Using Code Search for the file, "OutputASM.cpp" assigning to concern owner.

Suspecting Commit#
https://swiftshader.googlesource.com/SwiftShader.git/+/18e2a972fe701d4903bd74d96765f507872ac590

@sugoi -- Could you please look into the issue, kindly re-assign if this is not related to your changes.
Thank You.

There's definitely no link between glsl::OutputASM::loopCount() and the bitwise not operator. It is more likely linked to changes that directly affect this function, like this change affecting loop unrolling:
https://swiftshader.googlesource.com/SwiftShader.git/+/e3f0555026461583dd514b095cd30341844126be
Delegating to capn@ for further investigation.

ClusterFuzz has detected this issue as fixed in range 505536:505537.

Detailed report: https://clusterfuzz.com/testcase?key=5934321914609664

Fuzzer: inferno_twister_c
Job Type: linux_ubsan_chrome
Platform Id: linux

Crash Type: Integer-overflow
Crash Address: 
Crash State:
  glsl::OutputASM::loopCount
  glsl::OutputASM::visitLoop
  TIntermLoop::traverse
  
Sanitizer: undefined (UBSAN)

Regressed: https://clusterfuzz.com/revisions?job=linux_ubsan_chrome&range=463855:463874
Fixed: https://clusterfuzz.com/revisions?job=linux_ubsan_chrome&range=505536:505537

Reproducer Testcase: https://clusterfuzz.com/download?testcase_id=5934321914609664

See https://github.com/google/clusterfuzz-tools for more information.

If you suspect that the result above is incorrect, try re-doing that job on the test case report page.

ClusterFuzz testcase 5934321914609664 is verified as fixed, so closing issue as verified.

If this is incorrect, please add ClusterFuzz-Wrong label and re-open the issue.

Definitely not fixed yet. I've checked that there's indeed a risk of integer overflow, but it's no more problematic than having just a very high loop count. So not a big priority, but should be looked into when we have more time.

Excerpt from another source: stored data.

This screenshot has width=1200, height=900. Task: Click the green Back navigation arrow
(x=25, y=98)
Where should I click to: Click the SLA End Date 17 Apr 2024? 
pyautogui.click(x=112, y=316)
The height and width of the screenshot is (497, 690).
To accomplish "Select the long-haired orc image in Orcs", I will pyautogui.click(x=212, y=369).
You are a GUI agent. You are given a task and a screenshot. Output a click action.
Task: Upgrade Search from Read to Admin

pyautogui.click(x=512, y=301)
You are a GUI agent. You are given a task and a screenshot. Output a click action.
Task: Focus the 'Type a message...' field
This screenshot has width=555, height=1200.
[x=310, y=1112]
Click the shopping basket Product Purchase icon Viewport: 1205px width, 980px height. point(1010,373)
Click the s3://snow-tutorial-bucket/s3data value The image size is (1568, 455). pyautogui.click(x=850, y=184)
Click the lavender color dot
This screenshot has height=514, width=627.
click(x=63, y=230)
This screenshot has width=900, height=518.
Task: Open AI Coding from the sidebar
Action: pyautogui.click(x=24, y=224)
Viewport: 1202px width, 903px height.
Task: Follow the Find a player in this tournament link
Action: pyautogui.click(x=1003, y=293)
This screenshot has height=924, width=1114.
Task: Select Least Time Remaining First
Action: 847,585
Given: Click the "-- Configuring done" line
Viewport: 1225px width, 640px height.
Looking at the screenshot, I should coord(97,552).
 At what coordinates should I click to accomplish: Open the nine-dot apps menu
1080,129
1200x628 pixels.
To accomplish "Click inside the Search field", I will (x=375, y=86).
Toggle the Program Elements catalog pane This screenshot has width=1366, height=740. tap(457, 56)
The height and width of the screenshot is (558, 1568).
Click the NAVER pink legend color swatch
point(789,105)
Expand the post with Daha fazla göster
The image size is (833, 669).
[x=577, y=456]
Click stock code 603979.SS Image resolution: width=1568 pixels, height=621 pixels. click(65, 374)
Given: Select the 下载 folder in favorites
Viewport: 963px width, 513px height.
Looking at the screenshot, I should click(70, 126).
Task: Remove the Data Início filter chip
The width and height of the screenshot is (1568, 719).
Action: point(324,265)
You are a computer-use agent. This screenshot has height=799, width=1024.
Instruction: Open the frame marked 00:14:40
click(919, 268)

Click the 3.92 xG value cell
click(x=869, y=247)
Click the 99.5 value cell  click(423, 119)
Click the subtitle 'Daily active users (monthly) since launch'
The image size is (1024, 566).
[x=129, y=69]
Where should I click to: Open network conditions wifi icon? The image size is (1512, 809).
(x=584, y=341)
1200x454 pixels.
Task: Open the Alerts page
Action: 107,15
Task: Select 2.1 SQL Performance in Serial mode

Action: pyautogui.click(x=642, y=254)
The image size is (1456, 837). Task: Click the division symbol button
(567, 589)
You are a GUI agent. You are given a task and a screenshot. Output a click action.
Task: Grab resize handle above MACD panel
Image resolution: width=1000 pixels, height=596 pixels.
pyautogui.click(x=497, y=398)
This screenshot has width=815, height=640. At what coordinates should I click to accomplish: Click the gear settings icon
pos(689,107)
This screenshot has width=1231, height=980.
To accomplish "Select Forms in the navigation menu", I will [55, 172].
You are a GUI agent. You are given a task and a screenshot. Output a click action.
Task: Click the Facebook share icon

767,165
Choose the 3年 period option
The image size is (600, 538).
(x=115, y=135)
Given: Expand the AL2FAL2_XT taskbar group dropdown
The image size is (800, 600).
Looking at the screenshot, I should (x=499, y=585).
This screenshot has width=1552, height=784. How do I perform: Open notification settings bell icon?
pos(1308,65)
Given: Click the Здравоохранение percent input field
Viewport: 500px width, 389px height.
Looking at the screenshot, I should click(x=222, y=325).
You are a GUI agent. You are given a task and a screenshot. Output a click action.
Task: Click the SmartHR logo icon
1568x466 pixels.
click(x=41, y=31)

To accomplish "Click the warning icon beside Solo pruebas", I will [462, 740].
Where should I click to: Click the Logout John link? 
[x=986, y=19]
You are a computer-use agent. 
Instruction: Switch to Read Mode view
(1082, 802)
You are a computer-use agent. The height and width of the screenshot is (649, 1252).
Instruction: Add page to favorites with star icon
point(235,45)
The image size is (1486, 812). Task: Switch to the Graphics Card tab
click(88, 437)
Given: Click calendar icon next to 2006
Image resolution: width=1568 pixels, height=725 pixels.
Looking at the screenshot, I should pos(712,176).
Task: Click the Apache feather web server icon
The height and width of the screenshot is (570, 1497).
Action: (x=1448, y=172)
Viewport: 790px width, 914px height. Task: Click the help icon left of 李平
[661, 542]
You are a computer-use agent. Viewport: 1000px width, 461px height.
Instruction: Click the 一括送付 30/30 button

ClusterFuzz has detected this issue as fixed in range 506407:506477.

Detailed report: https://clusterfuzz.com/testcase?key=5934321914609664

Fuzzer: inferno_twister_c
Job Type: linux_ubsan_chrome
Platform Id: linux

Crash Type: Integer-overflow
Crash Address: 
Crash State:
  glsl::OutputASM::loopCount
  glsl::OutputASM::visitLoop
  TIntermLoop::traverse
  
Sanitizer: undefined (UBSAN)

Regressed: https://clusterfuzz.com/revisions?job=linux_ubsan_chrome&range=463855:463874
Fixed: https://clusterfuzz.com/revisions?job=linux_ubsan_chrome&range=506407:506477

Reproducer Testcase: https://clusterfuzz.com/download?testcase_id=5934321914609664

See https://github.com/google/clusterfuzz-tools for more information.

If you suspect that the result above is incorrect, try re-doing that job on the test case report page.

Filed again as Issue swiftshader:85 since ClusterFuzz keeps insisting this is fixed. It's possible that Chrome may now perform some validation on the loop iteration count itself. But we still need to fix this within SwiftShader itself.